TransCentury PLC: TransCentury PLC has announced a delay in the release of its audited financial statements for the year ended 31 December 2024. The company attributed the postponement to delays in finalizing the audit of one of its subsidiaries, which contributes to the consolidated group results. The results are now expected to be published by 31 May 2025.
⛽️| KRA Mandates eTIMS for Fuel Stations | The Kenya Revenue Authority (KRA) has extended the rollout of the Electronic Tax Invoice Management System (eTIMS) to the petroleum sector, requiring all fuel stations to adopt the system by June 30, 2025. The eTIMS Fuel Station System allows integration with forecourt controllers, POS systems, and other software to capture and transmit tax invoices in real time. Fuel stations may opt for self-integration or work with a certified third-party integrator.
☕| Sasini Posts KES 113M HY Loss | Sasini PLC posted a net loss of KES 113.1M for the half year ended March 2025, an increase from the KES 37.7M loss recorded in the same period last year. Revenue declined marginally by 1.1% to KES 2.96B, while gross profit fell 9% to KES 570.2M. The Group cited higher production costs, adverse weather, lower tea prices, and disruptions in global shipping as key contributors to the softer performance. The coffee segment remained the only profitable division. Finance income turned negative, registering a loss of KES 10.5M compared to a gain of KES 106.3M in HY 2024.
🇳🇬| Nigeria Clears USD 3.4B IMF Loan | Nigeria has repaid the USD 3.4B loan it received from the International Monetary Fund (IMF) during the Covid-19 pandemic, effectively removing itself from the IMF’s debtors list. Finance Minister Wale Edun confirmed that the loan was settled according to the agreed terms.
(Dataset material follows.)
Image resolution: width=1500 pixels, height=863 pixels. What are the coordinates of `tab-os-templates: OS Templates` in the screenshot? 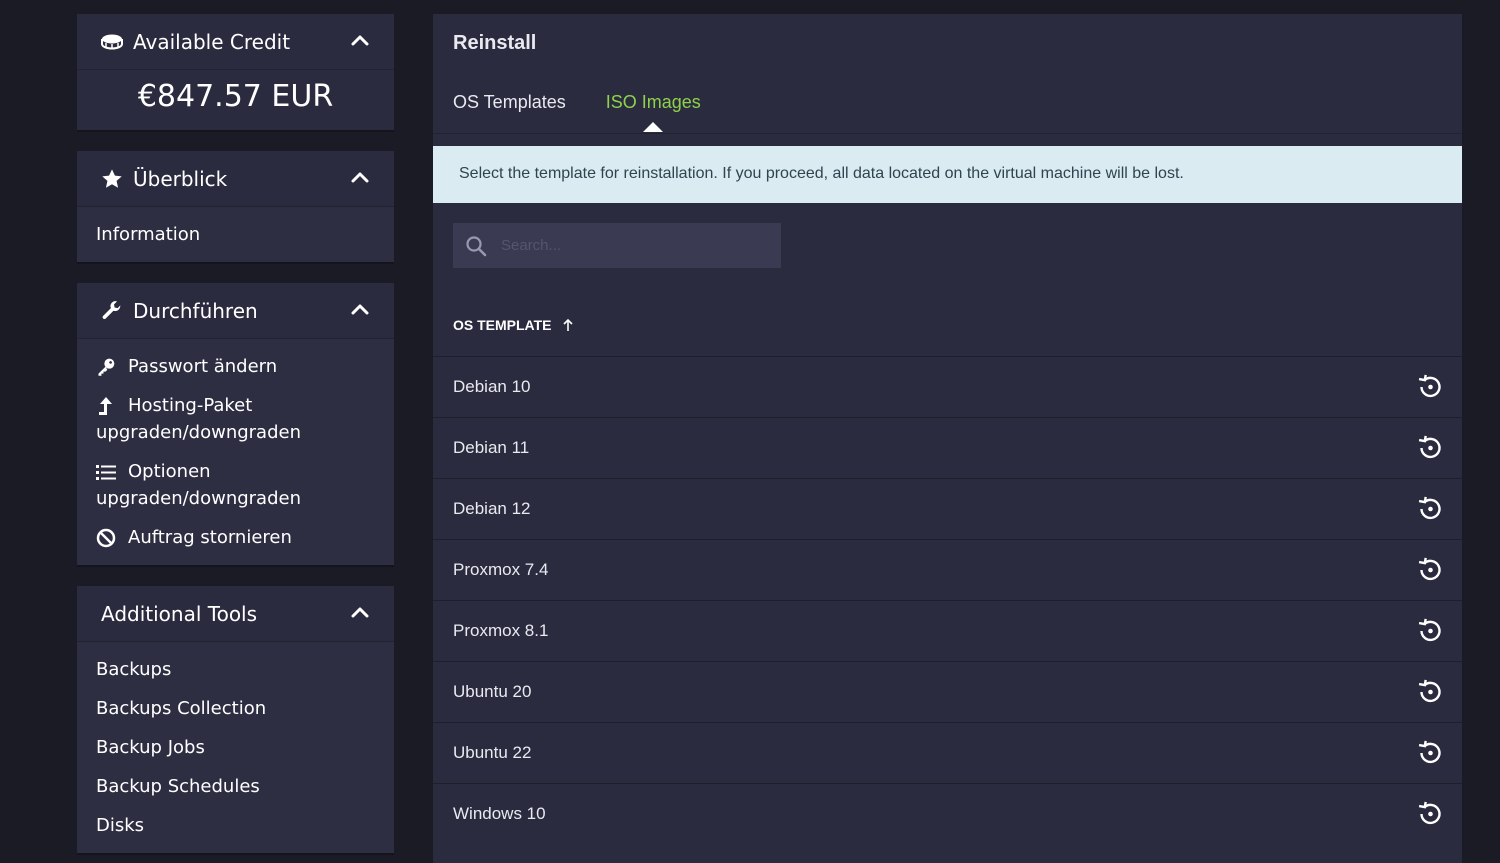 It's located at (510, 102).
Despite the repayment, Nigeria will continue to make annual payments of about USD 30M in Special Drawing Rights charges.
🇹🇿| BoT Raises Cap on Non-Competitive Bids | The Bank of Tanzania has increased the limit for non-competitive bids in government securities auctions from TZS 50 million to TZS 500 million per auction. The change is aimed at broadening investor participation and improving pricing efficiency. Non-competitive bids will continue to be submitted through Central Depository Participants and allotted at the weighted average price (WAP) derived from competitive bids.